Symptoms and Treatment of Kawasaki Disease
Kawasaki disease is diagnosed by the presence of fever lasting at least 5 days plus 4 out of 5 principal clinical features: bilateral nonexudative conjunctival injection, oral mucosal changes, extremity changes, polymorphous rash, and cervical lymphadenopathy. 1
Principal Clinical Features
1. Fever
- High-spiking fever (>39°C/102.2°F) that typically persists for 1-3 weeks if untreated
- Fever usually resolves within 36 hours after IVIG treatment 1
- The first calendar day of fever is considered illness day 1
2. Oral Mucosal Changes
- Erythema and cracking of lips
- Strawberry tongue
- Diffuse erythema of oral and pharyngeal mucosa
- No ulcerations or exudates (would suggest alternative diagnosis) 1
3. Bilateral Conjunctival Injection
- Nonexudative (no pus)
- Typically bulbar with limbus sparing
- Often begins shortly after fever onset
- Anterior uveitis may be observed by slit-lamp examination 1
4. Polymorphous Rash
- Most commonly maculopapular, primarily involving trunk and extremities
- May appear as erythroderma, erythema multiforme-like, urticarial, or micropustular
- Accentuation in the groin with early desquamation is characteristic
- Bullous, vesicular, or petechial rashes are NOT consistent with Kawasaki disease 1
5. Changes in Extremities
- Acute phase: Erythema and edema of hands and feet with sharp demarcation at wrists/ankles
- Convalescent phase: Periungual desquamation (peeling) starting 2-3 weeks after onset 1
6. Cervical Lymphadenopathy
- Least common of the principal features
- Usually unilateral
- At least 1.5 cm in diameter
- Confined to anterior cervical triangle 1
Other Clinical and Laboratory Findings
Cardiovascular
- Coronary artery aneurysms develop in 15-25% of untreated children 1
- Gallop rhythm or distant heart sounds
- ECG changes (arrhythmias, abnormal Q waves, prolonged PR/QT intervals)
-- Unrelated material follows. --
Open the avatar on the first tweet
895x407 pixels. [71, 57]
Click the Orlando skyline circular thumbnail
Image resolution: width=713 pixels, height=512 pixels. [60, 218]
- Cardiomegaly on chest x-ray 1
Gastrointestinal
- Diarrhea, vomiting, abdominal pain
- Hydrops of gallbladder
- Mild jaundice
- Elevated liver enzymes 1
Laboratory Findings
- Elevated ESR and CRP
- Leukocytosis with left shift
- Hypoalbuminemia
- Mild anemia
- Thrombocytosis (typically in second week of illness)
- Sterile pyuria 1
Diagnosis
Classic Kawasaki Disease
- Fever for ≥5 days plus ≥4 of the 5 principal clinical features
- In the presence of ≥4 features, particularly with hand/foot changes, diagnosis can be made with only 4 days of fever 1
Incomplete (Atypical) Kawasaki Disease
- Fever for ≥5 days plus 2-3 principal features
- Consider in children with unexplained persistent fever
- Laboratory evaluation recommended: CRP, ESR, complete blood count, albumin, liver enzymes, urinalysis 1
- Echocardiography should be performed if laboratory findings support the diagnosis 1
Treatment
First-Line Treatment
- Intravenous immunoglobulin (IVIG) at 2 g/kg as a single infusion (Level A evidence) 1
- High-dose aspirin (80-100 mg/kg/day divided into four doses) given with IVIG during the acute phase 1
For IVIG-Resistant Cases
- Second dose of IVIG
- Consider corticosteroids, TNF-α antagonists, or other adjunctive treatments 1
Long-Term Management
- Based on degree of coronary involvement
- Antiplatelet therapy
- Regular cardiac follow-up with echocardiography
- Risk stratification for physical activity 1
Important Clinical Pearls
- Kawasaki disease is the leading cause of acquired heart disease in children in developed countries 1
- Clinical features may not all be present simultaneously; careful history is essential 1
- The diagnosis should be considered in any child with prolonged unexplained fever
- Early treatment (within 10 days of onset) significantly reduces the risk of coronary artery aneurysms 2
- Cervical lymphadenopathy can sometimes be the most prominent initial feature, leading to misdiagnosis as bacterial lymphadenitis 1, 3
Remember that prompt diagnosis and treatment are critical to prevent coronary complications, which are the major cause of morbidity and mortality in Kawasaki disease.